### Work to do:
- 1) According to the essay on limiting children's media exposure, what does the writer do with the remote when commercials come on?
- 2) Summarize the essay on limiting children's media exposure in two sentences.

### Text to read:
++++

Protect Our Children by Limiting Media Exposure

Protecting your children is a parent's primary responsibility.  Unfortunately many parents do not realize that they need to protect their children from the media.  The television is a wonderful invention, but the things that are shown on it are not appropriate for many children.  Even if the TV show itself is fine, the commercials bring up topics and show things that are not age appropriate for many children watching. 

Think back to your childhood.  The chances are good that you did not see people sleeping together or getting killed in commercials during your favorite football team's Saturday afternoon game.  I don't need my seven year old asking what erectile dysfunction is when we are trying to watch a baseball game on TV.  I don't want to have to explain to my five year old what birth control pills are and I don't want my eleven year old watching a murder play out in a commercial right before he goes to bed.  Half the battle is in the advertising I have found.   

I remember sitting with my oldest son a few years ago in the lunchroom during first grade.  The boy next to him turned to his friend and said he wanted to have sex with a girl in his class.  These kids were six year old!  It turns out his parents watched "Sex in the City" each week with him in the room.  He was exposed to a lot of things he shouldn't have been at age six. Parents please be careful what you watch on TV when your kids are around.  When I watch TV I hold the remote and when commercials come on I change the station so they don't see the bad ones.  I find frequently that even though the show is appropriate, the commercials are not.

++++

### Information shown:

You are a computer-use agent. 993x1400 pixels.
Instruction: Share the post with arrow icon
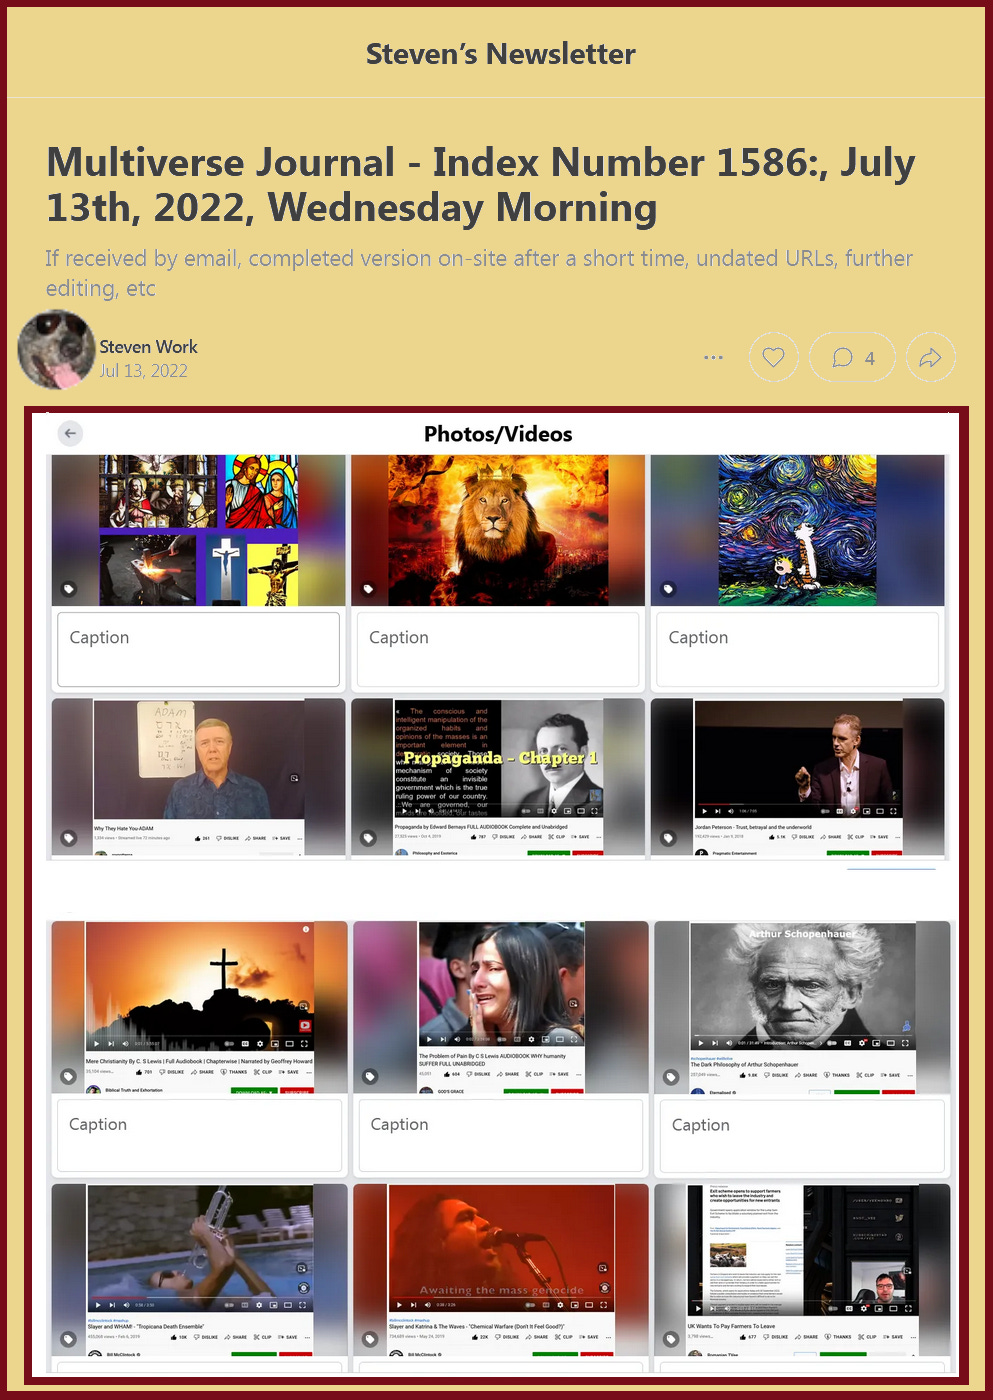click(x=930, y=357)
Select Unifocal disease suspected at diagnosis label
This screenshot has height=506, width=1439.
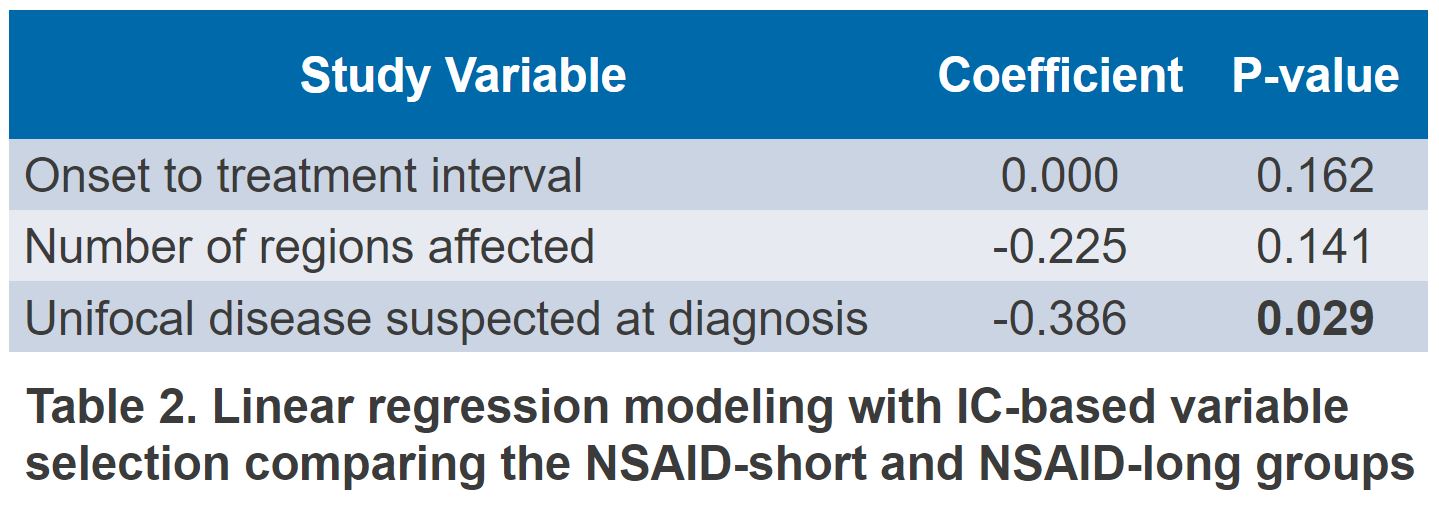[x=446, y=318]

++++

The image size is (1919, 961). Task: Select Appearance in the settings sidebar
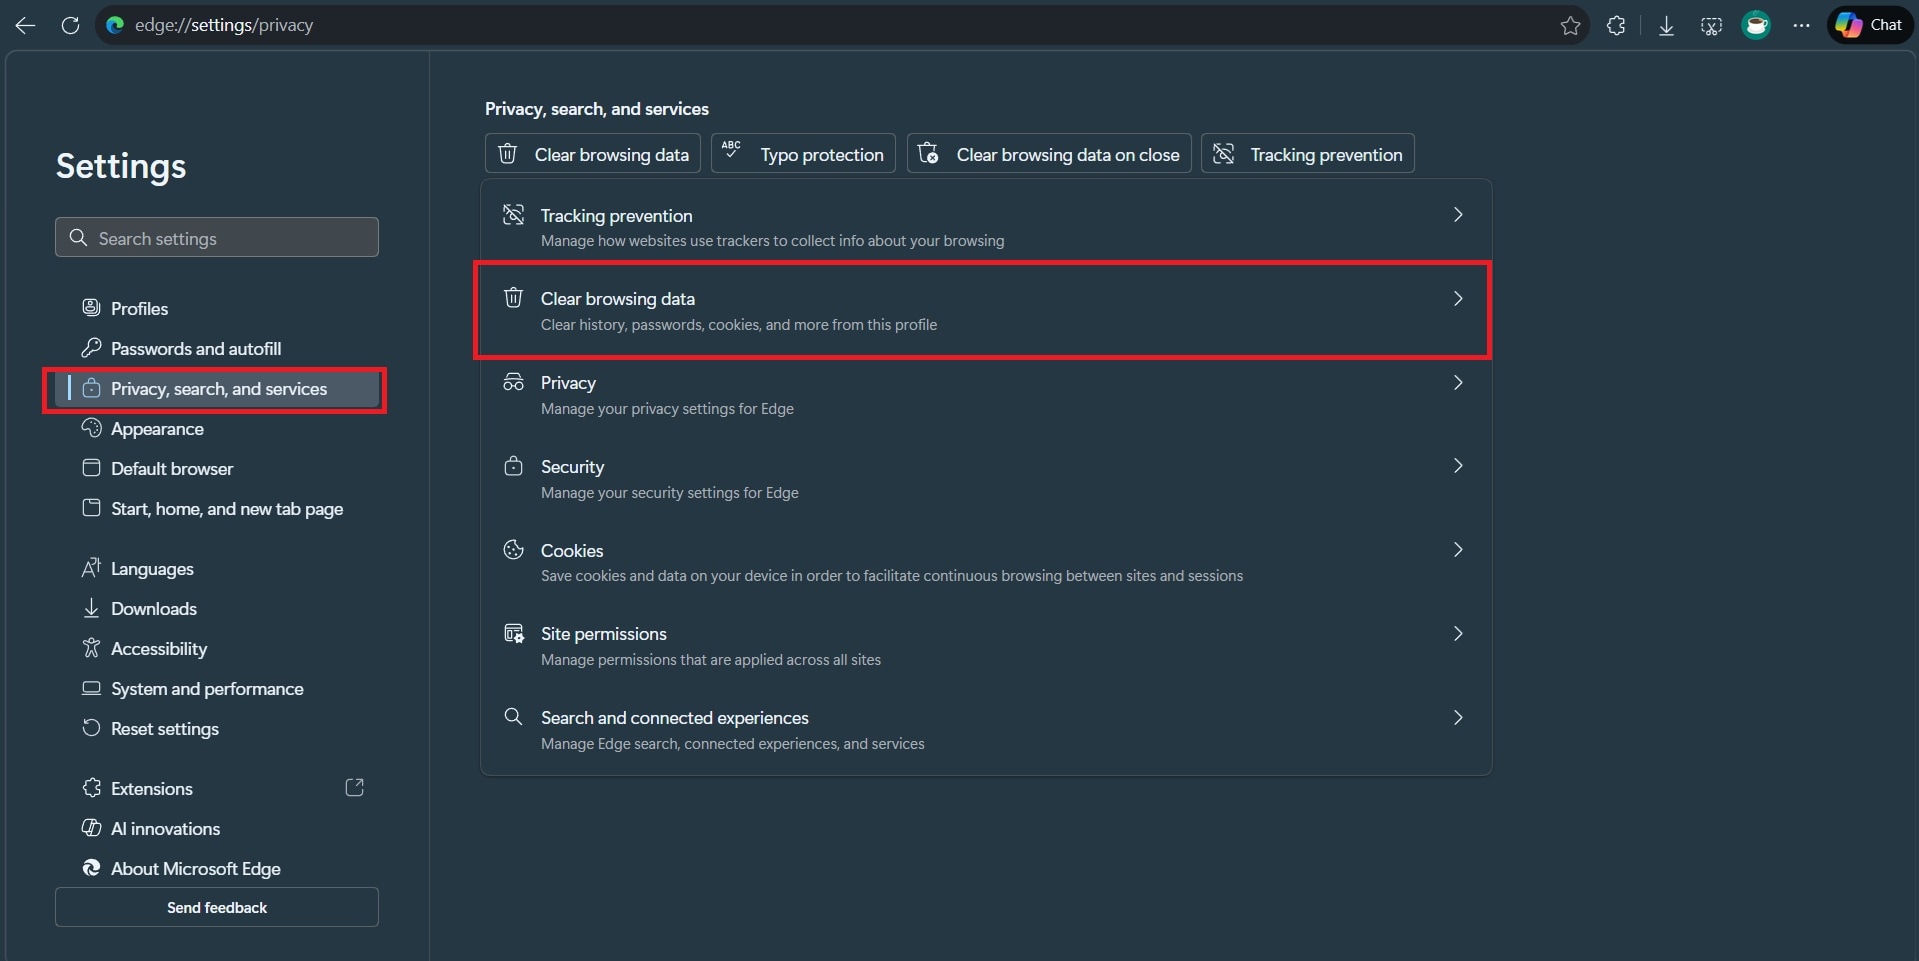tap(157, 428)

++++

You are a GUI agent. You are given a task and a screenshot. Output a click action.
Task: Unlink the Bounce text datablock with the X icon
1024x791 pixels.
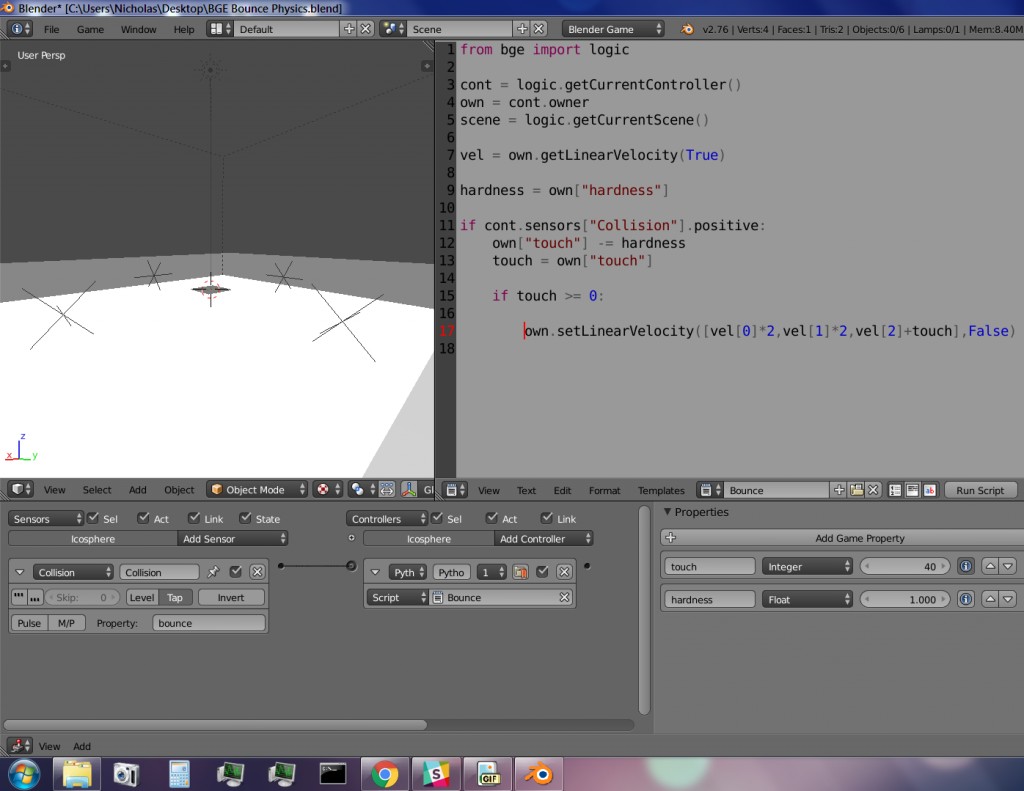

++++

### Results for each task:
- 1) The writer changes the station so the children don't see the bad commercials.

- 2) Parents need to protect their children from the media, because even when a TV show is fine, its commercials often show things that are not age appropriate. The writer describes a six-year-old classmate whose parents watched "Sex in the City" with him in the room, urges parents to be careful what they watch around their kids, and changes the station during commercials.